What is being asked:
Exactly as they appear, please output the lines from the one with "Where should I click to: Switch" through the end of the material, without pictures.

Available data:
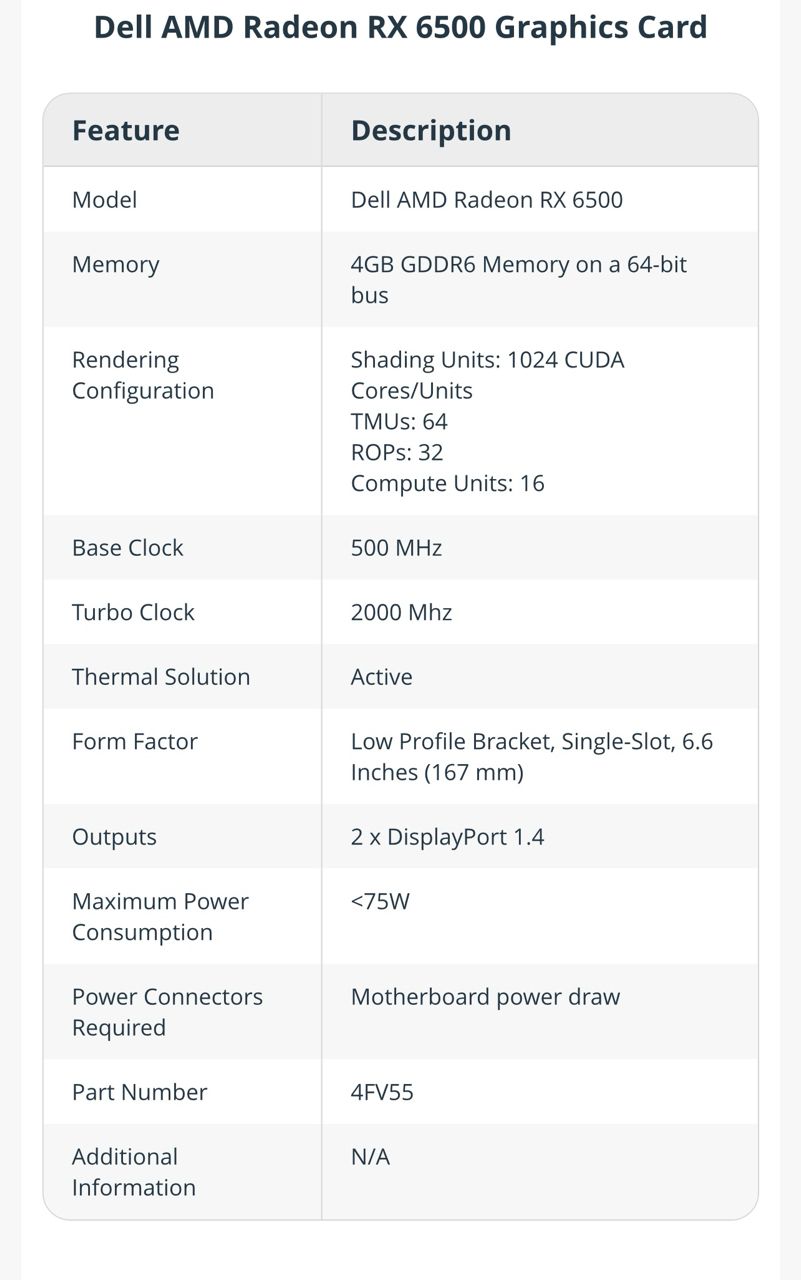This screenshot has height=1280, width=801.
Task: Click the Turbo Clock 2000 Mhz value
Action: tap(401, 612)
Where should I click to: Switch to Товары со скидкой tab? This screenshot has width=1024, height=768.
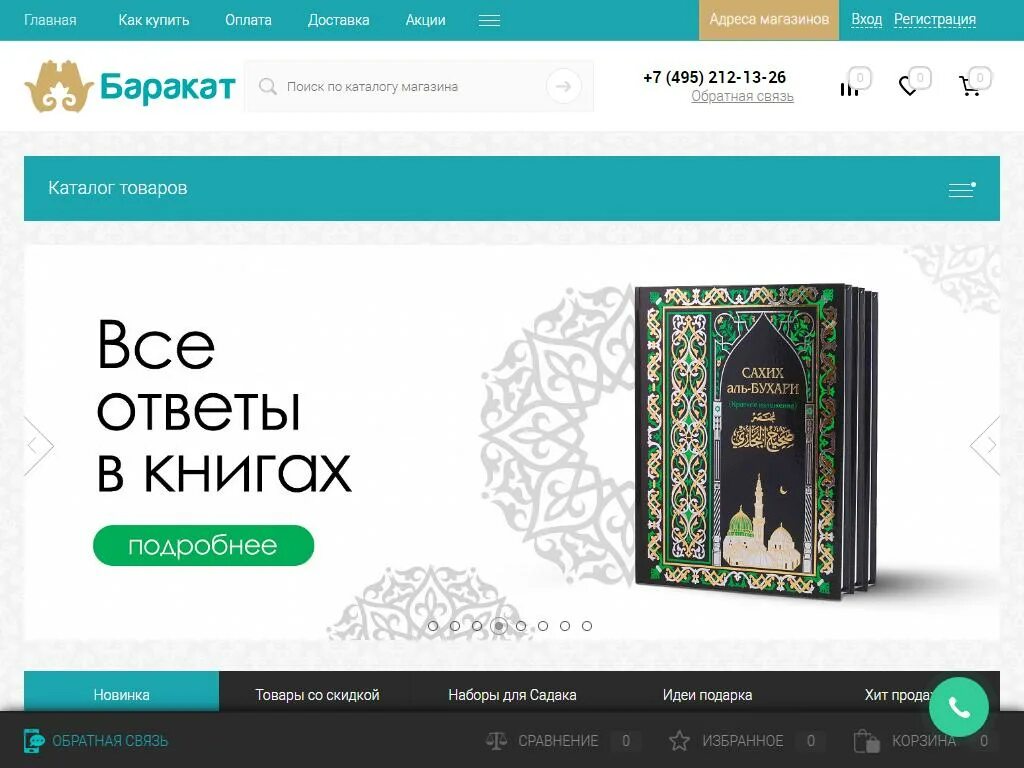click(x=317, y=695)
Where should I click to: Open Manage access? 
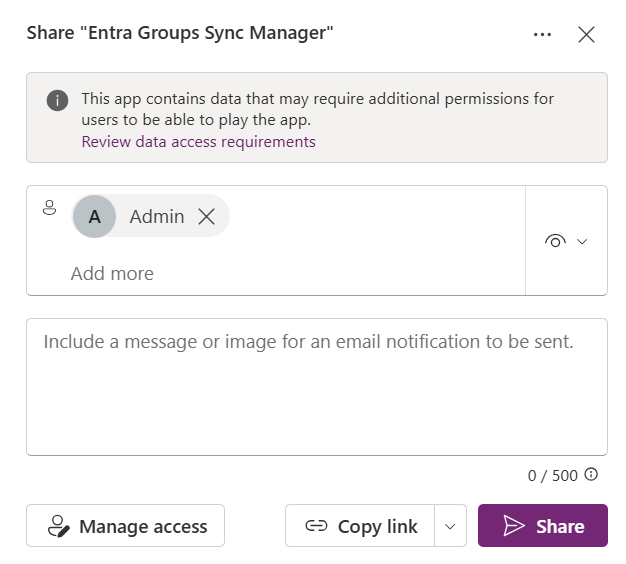pyautogui.click(x=126, y=526)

Answer for this exercise:
Where should I click to: Switch to Товары со скидкой tab? This screenshot has width=1024, height=768.
click(x=317, y=695)
Where should I click to: Open Manage access? 
pyautogui.click(x=126, y=526)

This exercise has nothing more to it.